Spike stood with his mouth agape, wondering if he dared push his luck with a request for what he really wanted.

"What’s the matter, Spike? You know I’ll come through. Name your price. I can always get money from Giles if that’s what you’re after. Some nice bagged human from the hospital? Can do. What will it take to get you in that suit?" Buffy figured Spike would want something she could ferret out somewhere.

"A date." Spike stared straight into the Slayer’s eyes, unblinking.

"A what?" Buffy had the feeling that the floor had suddenly moved downward at least a foot.

"You heard me, Slayer. A. Date. You know, you’ve had a few. Don’t worry, I’ll be payin’. The whole nine yards …dinner, dancing, kiss at the door…a date." Spike thrust his chin up, defying the slayer to back down on her carte blanche offer.

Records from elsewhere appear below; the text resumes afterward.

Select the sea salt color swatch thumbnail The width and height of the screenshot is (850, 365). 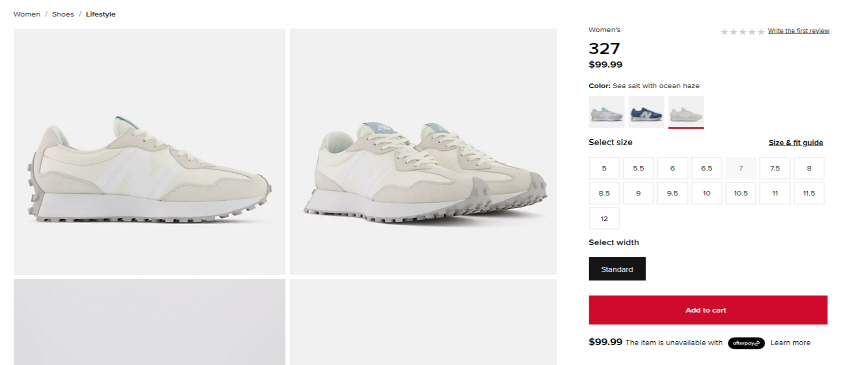(x=686, y=112)
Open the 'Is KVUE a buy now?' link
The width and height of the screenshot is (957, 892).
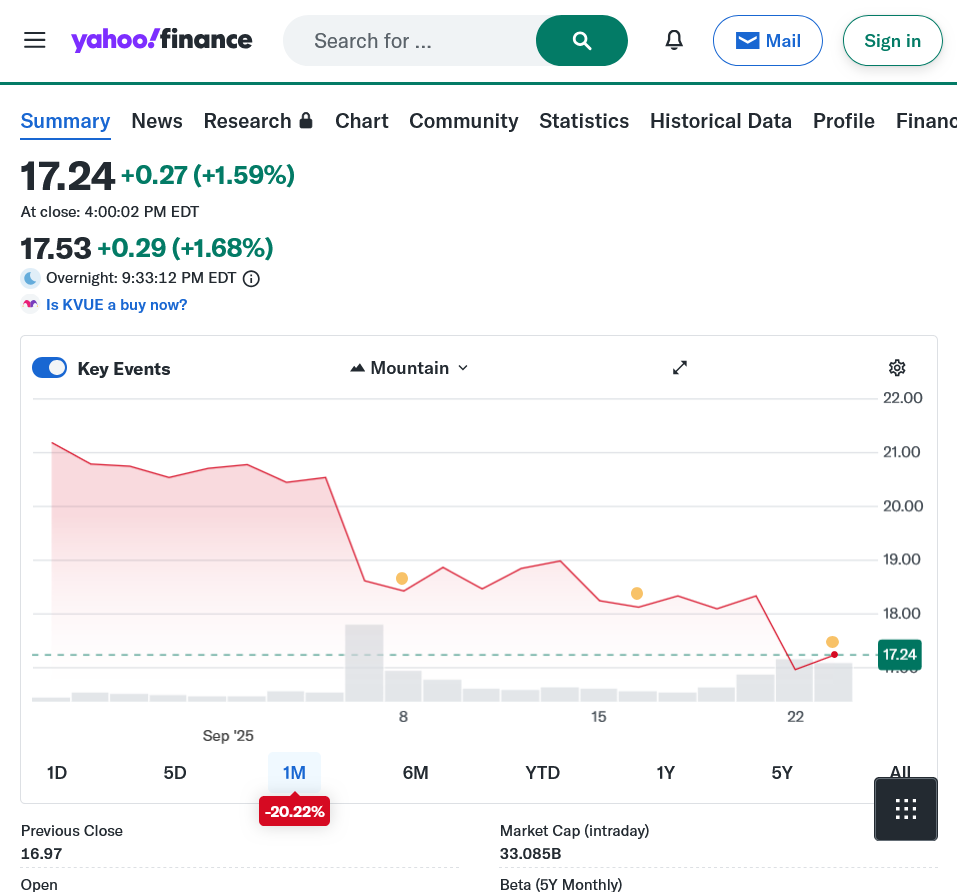pos(116,305)
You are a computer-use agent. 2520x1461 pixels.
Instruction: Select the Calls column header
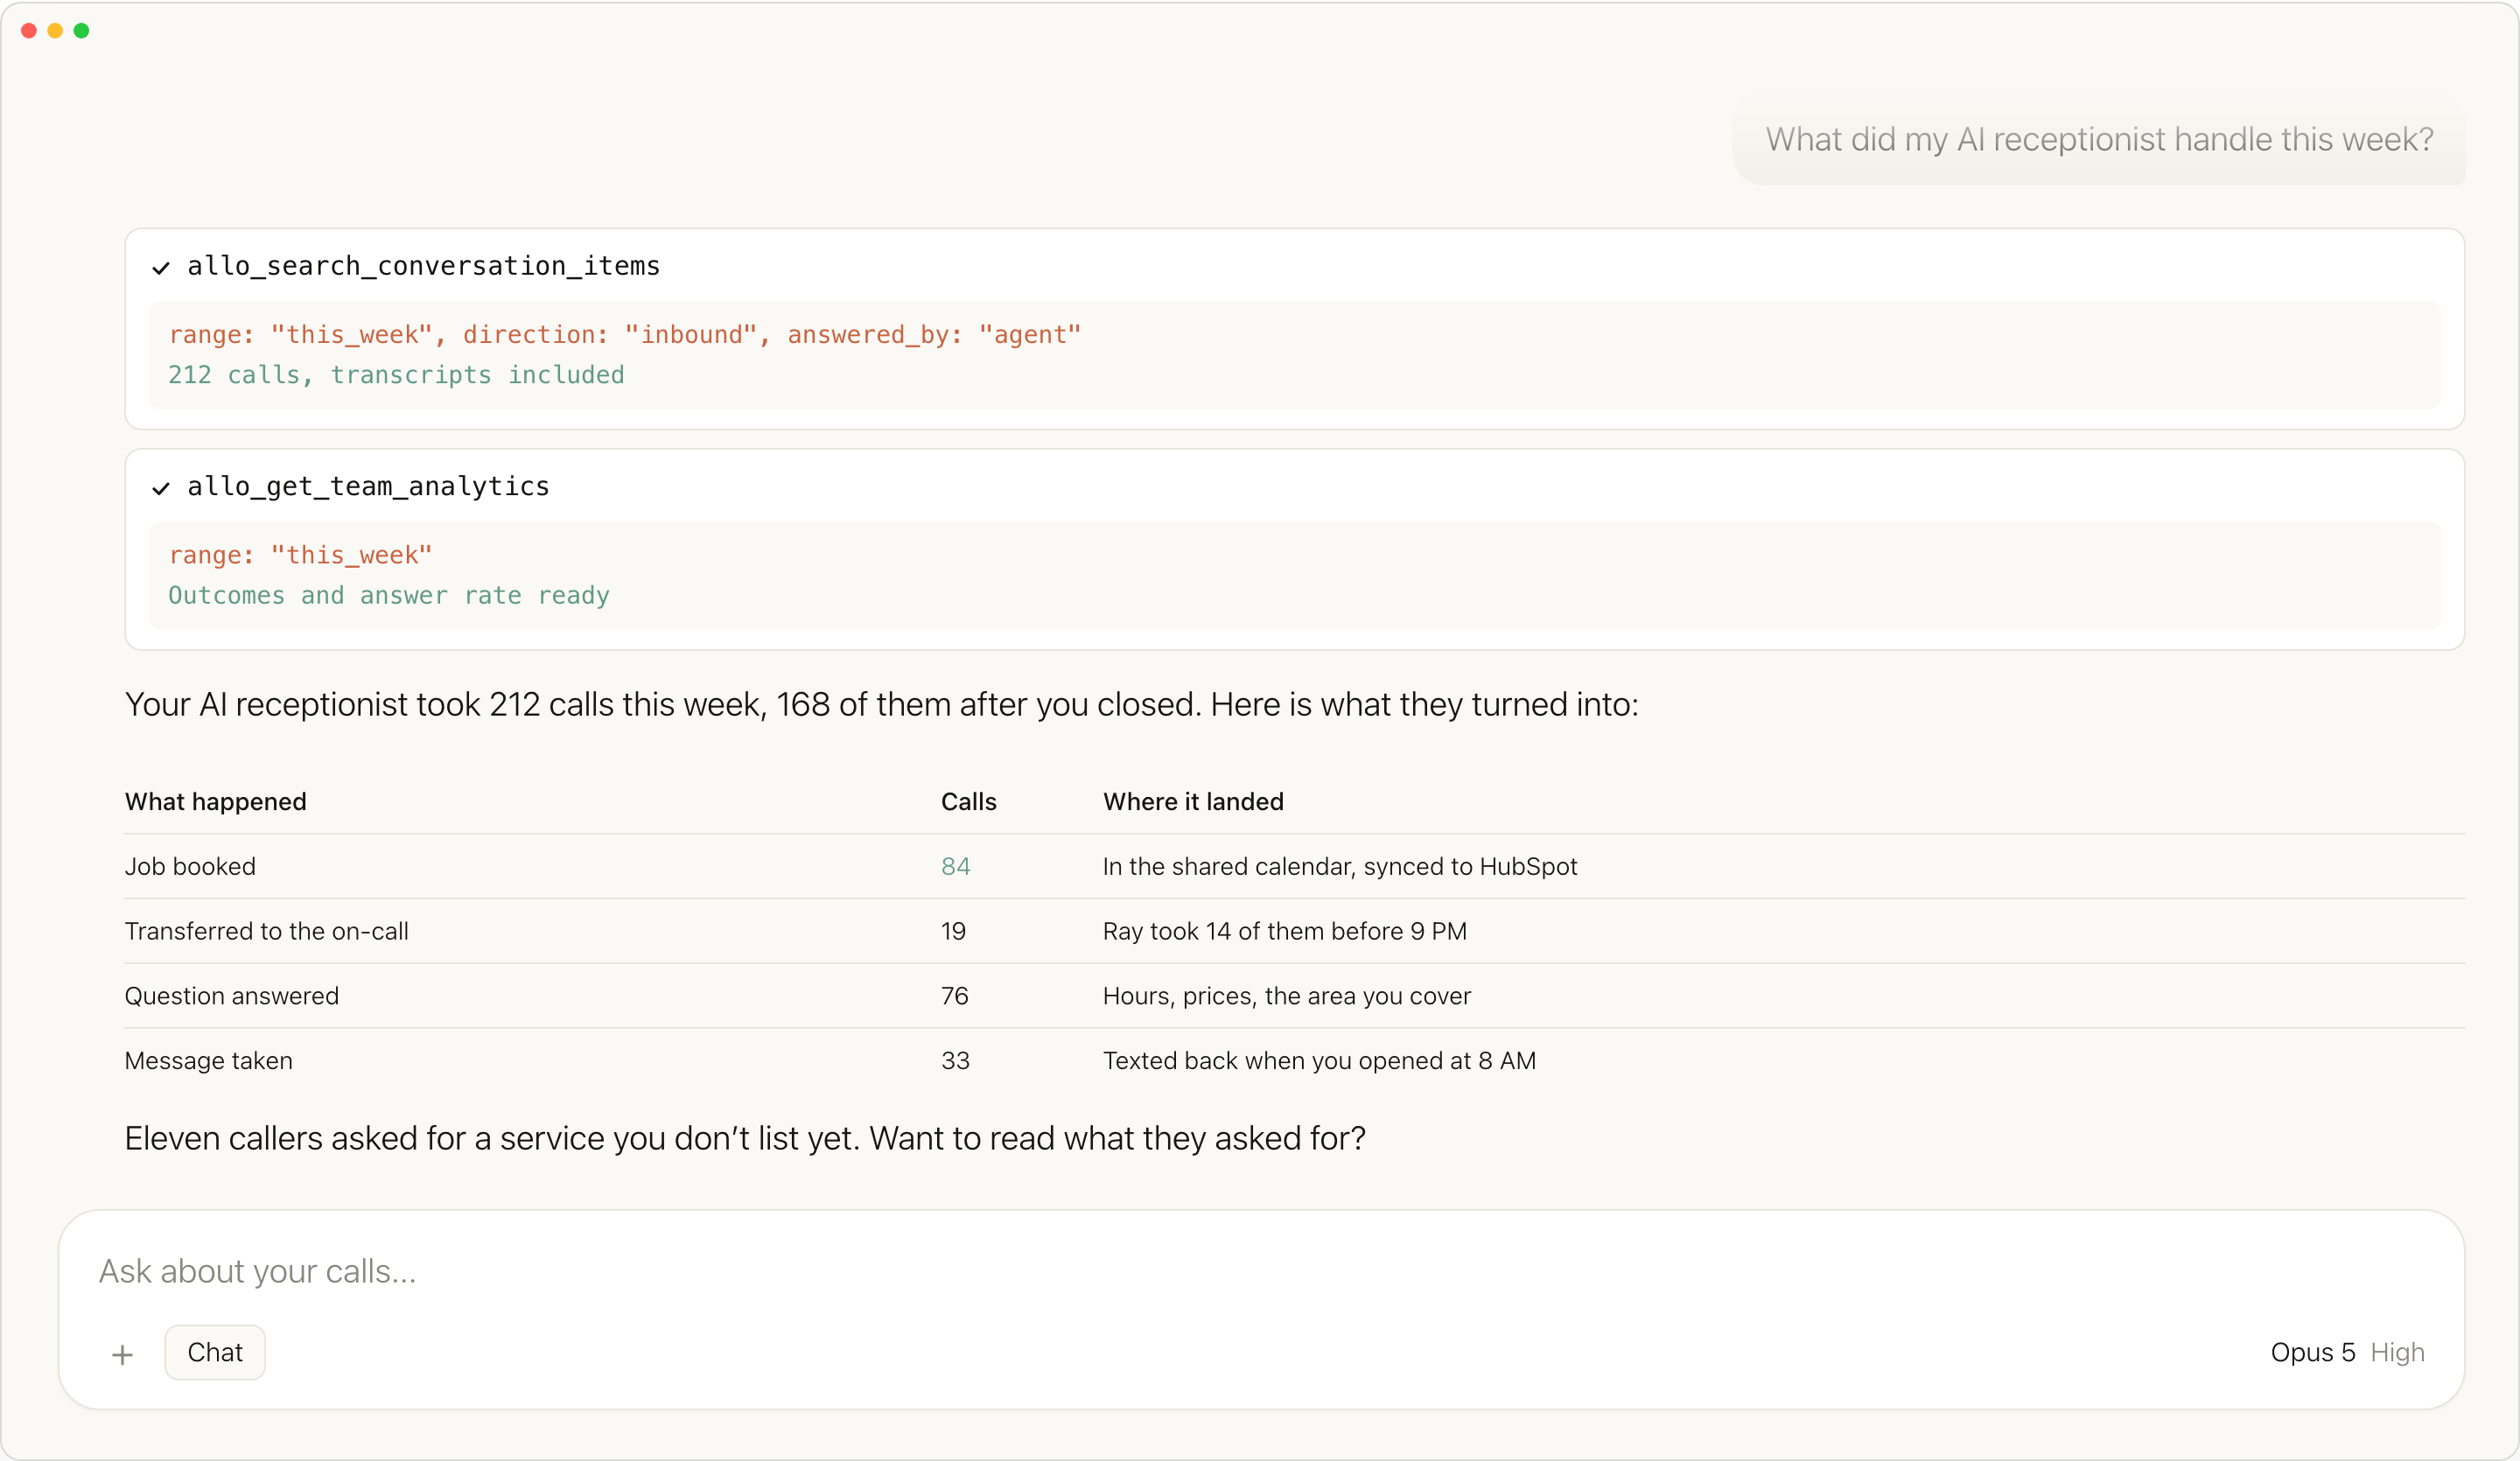click(x=968, y=801)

Buffy felt her heart leap in her chest and her pulse increase alarmingly. A date. With Spike. A perfect excuse for a date with Spike. An excuse that neither Giles nor the Scoobies could find fault with for a date with Spike. Maybe the demon WAS Santa Claus, because Buffy had a feeling she just might have a nice holiday surprise herself, all in the name of a good cause too.

She gulped and bit her top lip before answering, her reply so quiet that Spike almost couldn’t hear it. "Okay. A date. I assume you mean with me?"

"No, with Xander! Of course I mean with you, you silly bint!" Spike replied. He had to restrain himself from grabbing Buffy and spinning her around in happy circles and then kissing the frightened looking demon who had brought about this wonderful opportunity.

"All right. But you have to try to be a convincing Santa, Spike. No snarking at the kiddies and making them cry!"

"I can do that. Best turn around while I put this monstrosity on." Spike had begun stripping the Mimblix as he spoke. "And if you dare laugh at me, It’ll be a mite more than just a goodnight kiss you’ll owe me."

Buffy decided that a laugh was not just inevitable but essential under those circumstances.